Chez les Grecs antiques, le cynisme était une école philosophique qui considérait que la vie éthique résidait dans la critique des conventions sociales. Diogène est son représentant le plus célèbre par son art de l’invective et de la parole mordante. Les cyniques étaient des contestataires qui s’adressaient aux esclaves et aux « métèques » et défendaient la nécessité de se libérer de la domination sociale. Mais ils ne s’inscrivaient pas dans une critique économique de la société. Aujourd’hui, l’ironie à l’égard des conventions est toujours d’actualité. Souvenez-vous par exemple des demandeurs d’emploi qui étaient entrés dans une grande surface avec des pancartes demandant des prix dégressifs au même titre que leurs indemnités de chômage. Mettre en scène son corps ou sa vie, comme lors des mobilisations contre le barrage de Sivens, relève de cette tradition cynique.

Ces comportements individuels peuvent-ils être le point de départ d’une « révolution » du rapport au travail ?

Chez ces précaires, on retrouve le besoin de prendre de la distance par rapport aux normes consuméristes et aux forces normatives de la domination sociale. Or il y a des gens qui essaient d’inventer des formes de travail à distance du rapport salarial. Je pense aux différentes expériences collectives qui actualisent l’idée de coopérative et d’auto-organisation des travailleurs dans le partage d’un lieu de travail. Comme dans les lieux de coworking ou les hackerspaces. Mais pour que de nouveaux modes d’organisation du travail se développent, il faudrait sécuriser les mobilités professionnelles. Et par ailleurs élargir le droit du travail hors du champ du salariat, en s’intéressant à la notion d’activité, afin d’aider les travailleurs précaires à ne pas tomber dans la marginalité. Cela est d’autant plus important que l’on assiste à la multiplication des formes d’externalisation des travailleurs par les entreprises. Ces « travailleurs indépendants » ou sous-traitants individuels devraient être représentés et avoir les moyens de faire reconnaître la dissymétrie du rapport avec l’entreprise commanditaire. Il s’agit finalement de revitaliser l’idée de démocratie dans la sphère du travail.

Ces précaires peuvent-ils être le terreau d’un renouvellement syndical ?

Peut-être.

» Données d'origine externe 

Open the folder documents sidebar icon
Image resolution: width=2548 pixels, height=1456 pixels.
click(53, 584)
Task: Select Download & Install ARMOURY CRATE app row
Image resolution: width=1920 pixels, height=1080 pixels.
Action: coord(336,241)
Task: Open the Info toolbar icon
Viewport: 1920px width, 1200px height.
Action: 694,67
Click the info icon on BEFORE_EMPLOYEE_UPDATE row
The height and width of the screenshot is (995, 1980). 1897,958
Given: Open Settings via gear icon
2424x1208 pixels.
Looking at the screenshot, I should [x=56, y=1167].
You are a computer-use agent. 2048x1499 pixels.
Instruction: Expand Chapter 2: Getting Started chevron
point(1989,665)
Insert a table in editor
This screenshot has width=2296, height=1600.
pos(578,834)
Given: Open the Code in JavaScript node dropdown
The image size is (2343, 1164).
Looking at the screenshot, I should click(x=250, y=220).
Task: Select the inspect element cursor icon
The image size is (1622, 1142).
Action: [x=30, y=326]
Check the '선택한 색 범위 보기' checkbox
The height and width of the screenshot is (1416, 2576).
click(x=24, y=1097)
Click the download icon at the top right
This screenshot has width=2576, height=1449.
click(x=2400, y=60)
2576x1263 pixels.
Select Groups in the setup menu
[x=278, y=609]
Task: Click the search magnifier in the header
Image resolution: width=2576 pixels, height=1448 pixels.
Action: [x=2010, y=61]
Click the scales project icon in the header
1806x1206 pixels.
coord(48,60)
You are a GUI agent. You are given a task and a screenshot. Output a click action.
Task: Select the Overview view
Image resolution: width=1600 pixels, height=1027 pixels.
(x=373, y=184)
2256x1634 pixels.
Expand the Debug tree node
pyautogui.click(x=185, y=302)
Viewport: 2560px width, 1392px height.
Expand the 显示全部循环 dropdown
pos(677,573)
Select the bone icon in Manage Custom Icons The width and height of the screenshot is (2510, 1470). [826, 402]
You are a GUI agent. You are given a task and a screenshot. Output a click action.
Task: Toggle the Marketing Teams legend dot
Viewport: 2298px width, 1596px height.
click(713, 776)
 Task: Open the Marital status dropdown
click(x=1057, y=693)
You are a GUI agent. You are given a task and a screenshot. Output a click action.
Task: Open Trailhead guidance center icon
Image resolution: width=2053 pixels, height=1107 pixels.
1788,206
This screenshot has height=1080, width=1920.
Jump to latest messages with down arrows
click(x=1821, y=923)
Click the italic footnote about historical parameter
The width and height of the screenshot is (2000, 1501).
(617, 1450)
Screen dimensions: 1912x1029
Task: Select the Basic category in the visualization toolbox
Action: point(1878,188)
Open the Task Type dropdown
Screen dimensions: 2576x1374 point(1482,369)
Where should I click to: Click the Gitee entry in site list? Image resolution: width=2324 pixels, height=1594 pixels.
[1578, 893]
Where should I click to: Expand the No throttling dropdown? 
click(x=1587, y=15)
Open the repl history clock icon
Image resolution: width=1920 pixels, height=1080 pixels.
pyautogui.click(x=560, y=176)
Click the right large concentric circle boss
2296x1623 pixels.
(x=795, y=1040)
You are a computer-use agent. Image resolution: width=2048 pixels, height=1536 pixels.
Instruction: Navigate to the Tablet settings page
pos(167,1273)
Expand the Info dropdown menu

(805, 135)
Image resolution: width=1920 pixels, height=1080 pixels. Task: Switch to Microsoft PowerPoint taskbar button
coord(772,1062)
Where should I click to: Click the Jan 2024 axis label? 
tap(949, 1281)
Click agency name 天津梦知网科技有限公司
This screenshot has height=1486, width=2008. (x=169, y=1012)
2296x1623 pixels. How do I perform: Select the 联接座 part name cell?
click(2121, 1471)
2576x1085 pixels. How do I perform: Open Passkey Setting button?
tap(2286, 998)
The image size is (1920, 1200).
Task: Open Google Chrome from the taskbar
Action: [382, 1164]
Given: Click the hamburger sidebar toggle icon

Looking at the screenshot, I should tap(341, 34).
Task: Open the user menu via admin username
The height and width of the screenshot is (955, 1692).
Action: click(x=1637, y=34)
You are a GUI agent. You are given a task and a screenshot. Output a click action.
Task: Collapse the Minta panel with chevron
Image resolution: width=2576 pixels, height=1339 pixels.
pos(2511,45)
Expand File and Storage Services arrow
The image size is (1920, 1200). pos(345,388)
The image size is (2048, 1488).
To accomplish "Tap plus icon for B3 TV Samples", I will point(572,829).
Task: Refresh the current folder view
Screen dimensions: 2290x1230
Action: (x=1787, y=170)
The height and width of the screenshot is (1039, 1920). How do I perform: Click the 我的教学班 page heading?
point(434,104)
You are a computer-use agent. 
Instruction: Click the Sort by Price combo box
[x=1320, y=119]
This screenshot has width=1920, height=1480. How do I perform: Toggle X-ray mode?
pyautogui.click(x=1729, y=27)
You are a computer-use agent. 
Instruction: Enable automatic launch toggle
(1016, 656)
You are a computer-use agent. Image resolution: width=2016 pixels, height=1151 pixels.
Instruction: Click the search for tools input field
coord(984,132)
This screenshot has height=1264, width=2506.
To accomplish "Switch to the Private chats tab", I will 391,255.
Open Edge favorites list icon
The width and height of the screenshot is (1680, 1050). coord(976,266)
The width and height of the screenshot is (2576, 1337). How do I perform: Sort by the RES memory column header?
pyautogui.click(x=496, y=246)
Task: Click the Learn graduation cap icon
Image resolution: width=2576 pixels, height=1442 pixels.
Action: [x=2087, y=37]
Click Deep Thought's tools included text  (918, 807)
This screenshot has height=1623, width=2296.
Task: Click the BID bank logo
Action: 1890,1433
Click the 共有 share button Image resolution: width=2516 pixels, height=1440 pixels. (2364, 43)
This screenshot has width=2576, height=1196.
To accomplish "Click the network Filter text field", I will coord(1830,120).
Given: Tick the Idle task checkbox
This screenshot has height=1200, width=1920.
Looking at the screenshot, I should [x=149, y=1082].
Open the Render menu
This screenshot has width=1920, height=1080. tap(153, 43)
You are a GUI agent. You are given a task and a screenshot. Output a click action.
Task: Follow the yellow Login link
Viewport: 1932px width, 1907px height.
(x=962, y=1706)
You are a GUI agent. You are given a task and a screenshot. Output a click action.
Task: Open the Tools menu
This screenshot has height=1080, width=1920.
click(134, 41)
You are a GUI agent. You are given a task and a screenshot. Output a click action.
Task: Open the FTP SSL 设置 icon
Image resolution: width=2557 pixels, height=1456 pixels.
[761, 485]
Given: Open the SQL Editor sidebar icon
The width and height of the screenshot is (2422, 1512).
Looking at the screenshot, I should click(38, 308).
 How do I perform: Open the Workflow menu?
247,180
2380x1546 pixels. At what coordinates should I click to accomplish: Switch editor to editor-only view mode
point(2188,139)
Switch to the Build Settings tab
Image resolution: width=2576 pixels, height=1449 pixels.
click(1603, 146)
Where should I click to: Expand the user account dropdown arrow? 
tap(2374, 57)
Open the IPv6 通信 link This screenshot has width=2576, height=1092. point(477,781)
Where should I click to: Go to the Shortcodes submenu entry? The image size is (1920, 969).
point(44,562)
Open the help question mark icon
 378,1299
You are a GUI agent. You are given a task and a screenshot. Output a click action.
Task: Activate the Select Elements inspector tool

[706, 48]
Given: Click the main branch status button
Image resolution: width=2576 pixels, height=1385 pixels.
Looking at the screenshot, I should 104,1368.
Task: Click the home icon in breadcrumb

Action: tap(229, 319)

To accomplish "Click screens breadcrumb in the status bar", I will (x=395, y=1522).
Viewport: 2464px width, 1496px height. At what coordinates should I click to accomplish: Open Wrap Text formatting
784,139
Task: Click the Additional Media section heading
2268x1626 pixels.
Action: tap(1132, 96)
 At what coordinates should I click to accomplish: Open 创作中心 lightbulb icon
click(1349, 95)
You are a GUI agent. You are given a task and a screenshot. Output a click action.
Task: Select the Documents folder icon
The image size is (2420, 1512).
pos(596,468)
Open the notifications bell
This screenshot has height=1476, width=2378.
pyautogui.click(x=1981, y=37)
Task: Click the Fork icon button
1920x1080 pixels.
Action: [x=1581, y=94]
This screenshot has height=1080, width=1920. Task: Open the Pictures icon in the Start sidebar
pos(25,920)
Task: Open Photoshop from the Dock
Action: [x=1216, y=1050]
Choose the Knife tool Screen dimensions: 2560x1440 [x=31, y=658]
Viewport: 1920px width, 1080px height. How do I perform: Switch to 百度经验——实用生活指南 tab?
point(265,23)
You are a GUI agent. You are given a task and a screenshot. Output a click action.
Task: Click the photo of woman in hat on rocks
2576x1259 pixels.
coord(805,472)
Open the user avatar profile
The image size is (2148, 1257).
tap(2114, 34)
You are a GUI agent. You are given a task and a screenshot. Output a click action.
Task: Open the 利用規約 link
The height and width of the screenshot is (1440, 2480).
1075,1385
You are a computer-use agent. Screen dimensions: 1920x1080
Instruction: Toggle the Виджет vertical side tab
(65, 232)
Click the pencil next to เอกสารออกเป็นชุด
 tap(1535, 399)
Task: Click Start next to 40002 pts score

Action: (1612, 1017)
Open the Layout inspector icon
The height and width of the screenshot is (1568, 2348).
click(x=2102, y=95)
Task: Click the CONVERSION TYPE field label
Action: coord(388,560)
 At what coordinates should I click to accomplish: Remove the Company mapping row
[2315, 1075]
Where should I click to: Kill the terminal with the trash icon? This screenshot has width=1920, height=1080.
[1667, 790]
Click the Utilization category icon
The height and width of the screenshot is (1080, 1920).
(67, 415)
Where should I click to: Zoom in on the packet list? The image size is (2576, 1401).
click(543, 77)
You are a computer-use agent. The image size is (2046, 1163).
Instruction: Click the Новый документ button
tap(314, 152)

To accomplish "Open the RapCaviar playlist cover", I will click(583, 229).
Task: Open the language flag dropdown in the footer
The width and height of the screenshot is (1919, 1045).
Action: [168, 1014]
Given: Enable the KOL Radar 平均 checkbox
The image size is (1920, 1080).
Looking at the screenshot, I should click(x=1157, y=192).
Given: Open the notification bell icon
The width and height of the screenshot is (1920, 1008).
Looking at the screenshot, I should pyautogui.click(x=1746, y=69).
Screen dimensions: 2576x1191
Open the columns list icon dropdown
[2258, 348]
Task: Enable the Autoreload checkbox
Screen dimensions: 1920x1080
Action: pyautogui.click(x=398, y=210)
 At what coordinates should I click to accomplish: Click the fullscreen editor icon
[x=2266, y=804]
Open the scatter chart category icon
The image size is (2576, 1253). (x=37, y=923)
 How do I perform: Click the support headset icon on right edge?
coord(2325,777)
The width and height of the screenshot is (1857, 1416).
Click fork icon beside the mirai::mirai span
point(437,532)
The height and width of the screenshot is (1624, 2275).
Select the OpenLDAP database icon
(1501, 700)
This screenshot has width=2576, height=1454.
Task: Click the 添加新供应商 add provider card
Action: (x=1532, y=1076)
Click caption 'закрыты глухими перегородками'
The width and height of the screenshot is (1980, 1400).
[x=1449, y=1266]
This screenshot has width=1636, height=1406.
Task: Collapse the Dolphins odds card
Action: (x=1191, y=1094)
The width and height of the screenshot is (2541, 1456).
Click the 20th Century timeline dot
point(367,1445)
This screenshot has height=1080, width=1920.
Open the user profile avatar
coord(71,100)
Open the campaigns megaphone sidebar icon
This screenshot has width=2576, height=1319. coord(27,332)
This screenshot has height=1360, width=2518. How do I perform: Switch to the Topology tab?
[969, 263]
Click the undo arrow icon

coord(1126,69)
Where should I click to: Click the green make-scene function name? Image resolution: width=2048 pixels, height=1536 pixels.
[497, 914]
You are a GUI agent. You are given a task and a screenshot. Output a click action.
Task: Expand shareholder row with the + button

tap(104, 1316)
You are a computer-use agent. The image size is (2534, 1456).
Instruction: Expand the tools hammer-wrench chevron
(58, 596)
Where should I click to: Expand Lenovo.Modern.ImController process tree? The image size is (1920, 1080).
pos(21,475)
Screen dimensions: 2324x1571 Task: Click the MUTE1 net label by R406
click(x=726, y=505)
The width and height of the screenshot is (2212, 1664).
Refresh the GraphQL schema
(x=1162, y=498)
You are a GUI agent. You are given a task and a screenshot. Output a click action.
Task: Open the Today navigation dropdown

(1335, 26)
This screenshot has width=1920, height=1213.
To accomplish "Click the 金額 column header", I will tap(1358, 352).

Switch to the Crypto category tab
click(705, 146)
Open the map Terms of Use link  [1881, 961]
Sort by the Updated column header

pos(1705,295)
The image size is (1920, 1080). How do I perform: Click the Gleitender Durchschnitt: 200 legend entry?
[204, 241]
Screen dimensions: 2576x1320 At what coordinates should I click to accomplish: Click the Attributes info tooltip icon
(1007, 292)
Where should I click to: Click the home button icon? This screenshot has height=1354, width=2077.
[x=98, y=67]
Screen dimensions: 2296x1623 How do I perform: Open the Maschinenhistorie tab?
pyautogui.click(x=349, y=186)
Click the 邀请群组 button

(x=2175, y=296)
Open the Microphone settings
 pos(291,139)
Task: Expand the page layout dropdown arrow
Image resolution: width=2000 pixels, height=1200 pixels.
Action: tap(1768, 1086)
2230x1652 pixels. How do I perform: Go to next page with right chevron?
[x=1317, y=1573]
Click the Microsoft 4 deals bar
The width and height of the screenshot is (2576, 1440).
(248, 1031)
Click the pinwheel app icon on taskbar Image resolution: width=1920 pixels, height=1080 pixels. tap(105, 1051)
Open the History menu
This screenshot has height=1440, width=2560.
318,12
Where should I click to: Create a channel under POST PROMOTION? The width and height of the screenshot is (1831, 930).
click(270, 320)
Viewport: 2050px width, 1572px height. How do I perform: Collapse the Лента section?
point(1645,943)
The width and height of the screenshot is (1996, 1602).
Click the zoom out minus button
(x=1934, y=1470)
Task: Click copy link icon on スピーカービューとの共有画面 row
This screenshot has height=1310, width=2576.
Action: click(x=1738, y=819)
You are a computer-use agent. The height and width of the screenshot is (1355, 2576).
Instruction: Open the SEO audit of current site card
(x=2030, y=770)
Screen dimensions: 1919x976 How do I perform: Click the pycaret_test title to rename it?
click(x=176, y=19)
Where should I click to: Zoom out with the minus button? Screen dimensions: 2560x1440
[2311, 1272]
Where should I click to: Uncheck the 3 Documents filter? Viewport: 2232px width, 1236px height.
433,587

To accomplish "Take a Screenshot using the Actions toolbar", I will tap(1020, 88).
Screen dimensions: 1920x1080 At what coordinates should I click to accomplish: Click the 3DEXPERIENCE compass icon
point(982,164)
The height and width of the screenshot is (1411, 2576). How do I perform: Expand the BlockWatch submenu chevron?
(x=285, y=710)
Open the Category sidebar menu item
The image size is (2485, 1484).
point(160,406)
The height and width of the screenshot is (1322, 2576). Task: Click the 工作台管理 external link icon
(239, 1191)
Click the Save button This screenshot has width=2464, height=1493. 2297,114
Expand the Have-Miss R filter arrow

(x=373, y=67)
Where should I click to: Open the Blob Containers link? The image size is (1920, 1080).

Les jeunes ne manquent pas de conscience politique, mais elle est distincte de celle des générations antérieures. Elle porte davantage sur les valeurs et la dignité que sur la rémunération. Les formes syndicales actuelles ignorent souvent ces aspirations et les nouvelles générations, plus scolarisées, n’ont pas suffisamment été confrontées aux luttes sur le terrain économique. Ce qui ne signifie pas qu’elles soient rétives à tout militantisme. Bien au contraire. On a vu que des mouvements sociaux comme ceux des Indignés ou d’Occupy Wall Street trouvaient un écho important dans ces milieux.

DANS UN ESSAI PARU EN NOVEMBRE, RÉVOLUTIONS PRÉCAIRES : ESSAI SUR L’AVENIR DE L’ÉMANCIPATION (ÉDITIONS LA DÉCOUVERTE, 2014), PATRICK CINGOLANI, SOCIOLOGUE ENSEIGNANT À L’université PARIS DIDEROT-PARIS VII, DÉCRIT LA FAÇON DONT CERTAINS INVENTENT UNE AUTRE RELATION À L’EMPLOI, EN ACCEPTANT UN STATUT PRÉCAIRE POUR RESTER AUTONOMES ET CONSERVER UNE CAPACITÉ CRÉATRICE. L’AUTEUR EST UN SPÉCIALISTE DE LA PAUVRETÉ ET DU PRÉCARIAT.